(PROBLEM STATEMENT) In the entries that follow, find every line containing "will" and copy it.

Start of Block

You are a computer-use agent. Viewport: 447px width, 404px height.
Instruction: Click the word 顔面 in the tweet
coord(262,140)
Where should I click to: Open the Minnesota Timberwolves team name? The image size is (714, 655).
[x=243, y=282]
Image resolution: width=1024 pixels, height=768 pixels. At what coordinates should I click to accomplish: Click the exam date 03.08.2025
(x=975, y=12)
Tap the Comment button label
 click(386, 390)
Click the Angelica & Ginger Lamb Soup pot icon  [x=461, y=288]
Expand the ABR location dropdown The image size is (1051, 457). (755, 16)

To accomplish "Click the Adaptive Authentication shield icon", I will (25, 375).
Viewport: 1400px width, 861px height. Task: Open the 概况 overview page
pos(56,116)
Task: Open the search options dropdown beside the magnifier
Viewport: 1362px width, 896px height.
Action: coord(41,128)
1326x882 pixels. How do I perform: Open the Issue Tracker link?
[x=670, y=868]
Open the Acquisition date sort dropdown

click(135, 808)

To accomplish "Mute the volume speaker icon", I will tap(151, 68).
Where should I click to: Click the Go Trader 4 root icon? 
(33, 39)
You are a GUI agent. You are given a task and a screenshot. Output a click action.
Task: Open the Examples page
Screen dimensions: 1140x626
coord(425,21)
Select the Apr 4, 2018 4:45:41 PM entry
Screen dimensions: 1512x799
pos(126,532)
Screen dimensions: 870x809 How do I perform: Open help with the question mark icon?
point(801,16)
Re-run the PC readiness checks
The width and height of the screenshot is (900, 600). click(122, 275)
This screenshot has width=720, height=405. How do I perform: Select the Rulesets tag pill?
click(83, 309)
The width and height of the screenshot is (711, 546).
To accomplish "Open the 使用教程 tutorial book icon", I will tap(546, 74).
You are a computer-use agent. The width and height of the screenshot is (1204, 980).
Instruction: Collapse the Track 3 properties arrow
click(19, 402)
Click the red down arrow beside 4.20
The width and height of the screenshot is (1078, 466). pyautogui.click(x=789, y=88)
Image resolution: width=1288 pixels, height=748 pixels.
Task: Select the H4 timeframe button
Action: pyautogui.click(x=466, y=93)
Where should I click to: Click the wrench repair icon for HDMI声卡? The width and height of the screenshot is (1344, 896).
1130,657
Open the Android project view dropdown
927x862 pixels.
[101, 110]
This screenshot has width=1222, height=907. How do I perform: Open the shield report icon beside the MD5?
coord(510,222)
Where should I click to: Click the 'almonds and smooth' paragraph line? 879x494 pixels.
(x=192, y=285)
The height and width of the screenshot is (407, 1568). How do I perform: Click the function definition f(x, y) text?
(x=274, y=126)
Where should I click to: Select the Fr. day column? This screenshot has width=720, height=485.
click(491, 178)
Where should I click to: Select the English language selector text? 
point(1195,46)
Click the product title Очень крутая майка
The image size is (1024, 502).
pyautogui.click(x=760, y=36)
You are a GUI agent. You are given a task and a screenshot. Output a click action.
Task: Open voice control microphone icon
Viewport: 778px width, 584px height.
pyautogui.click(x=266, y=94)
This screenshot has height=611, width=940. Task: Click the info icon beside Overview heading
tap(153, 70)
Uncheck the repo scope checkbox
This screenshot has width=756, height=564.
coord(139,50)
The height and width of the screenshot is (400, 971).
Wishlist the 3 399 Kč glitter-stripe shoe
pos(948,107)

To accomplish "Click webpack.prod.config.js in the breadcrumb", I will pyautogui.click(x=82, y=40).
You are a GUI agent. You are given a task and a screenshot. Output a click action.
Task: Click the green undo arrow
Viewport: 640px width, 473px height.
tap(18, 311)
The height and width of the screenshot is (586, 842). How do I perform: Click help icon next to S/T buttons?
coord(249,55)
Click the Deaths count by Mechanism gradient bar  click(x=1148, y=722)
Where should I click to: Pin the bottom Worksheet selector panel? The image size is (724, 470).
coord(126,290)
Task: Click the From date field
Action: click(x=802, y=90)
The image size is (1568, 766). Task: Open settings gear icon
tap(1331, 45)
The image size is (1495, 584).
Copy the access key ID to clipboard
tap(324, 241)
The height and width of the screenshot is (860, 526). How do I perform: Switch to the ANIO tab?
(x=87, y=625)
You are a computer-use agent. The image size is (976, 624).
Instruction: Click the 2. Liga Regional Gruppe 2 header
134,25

End of Block

(ANSWER BOX)
To accomplish "Click the Adaptive Authentication shield icon", I will (25, 375).
To accomplish "Mute the volume speaker icon", I will tap(151, 68).
To accomplish "Open the 使用教程 tutorial book icon", I will tap(546, 74).
To accomplish "Click webpack.prod.config.js in the breadcrumb", I will pyautogui.click(x=82, y=40).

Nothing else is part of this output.